EXERCISE INPUT ▸

++++++++++

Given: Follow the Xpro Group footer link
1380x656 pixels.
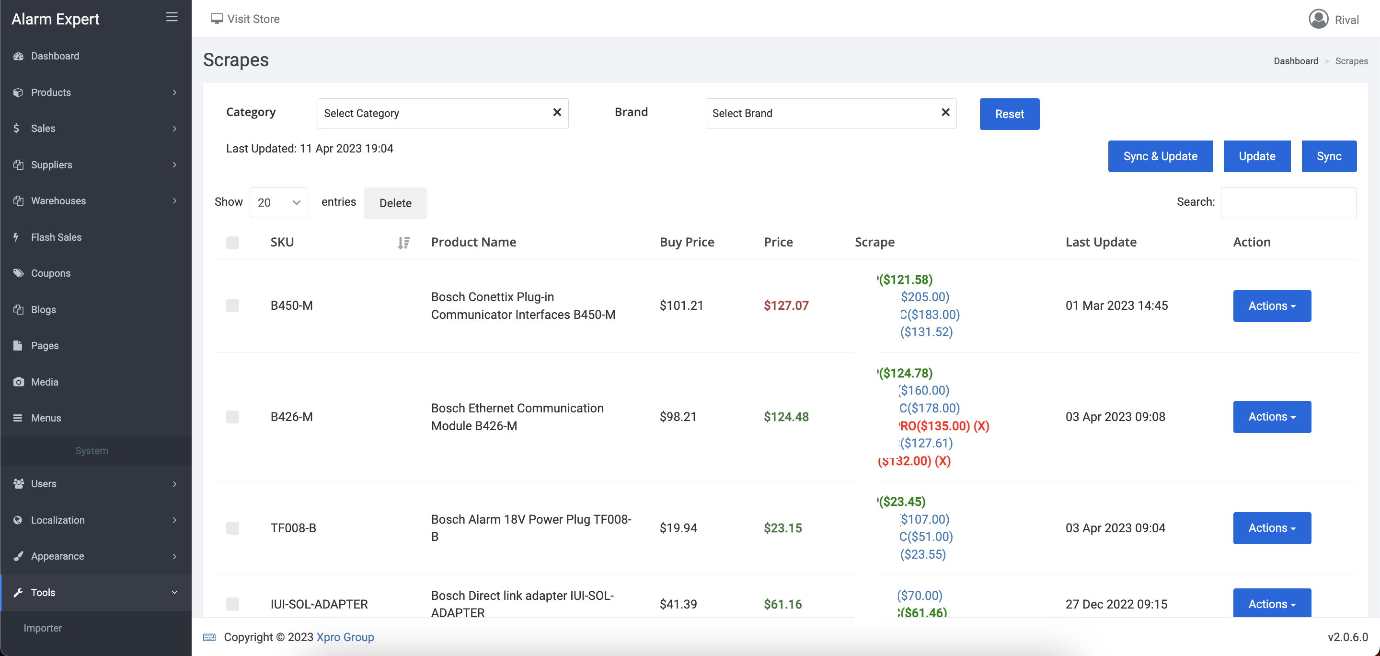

++++++++++

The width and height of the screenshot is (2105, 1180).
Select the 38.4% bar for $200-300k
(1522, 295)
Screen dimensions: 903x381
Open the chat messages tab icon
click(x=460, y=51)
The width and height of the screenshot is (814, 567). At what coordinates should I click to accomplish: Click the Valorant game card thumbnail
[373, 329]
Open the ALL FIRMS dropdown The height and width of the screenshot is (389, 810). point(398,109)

++++++++++

ABOUT THIS EXERCISE ▸ From the records above, repeat exactly the lines from the one with "Given: Follow the Xpro Group footer link" through the one with "1380x656 pixels.", both included.

RESPONSE BOX ▸
Given: Follow the Xpro Group footer link
1380x656 pixels.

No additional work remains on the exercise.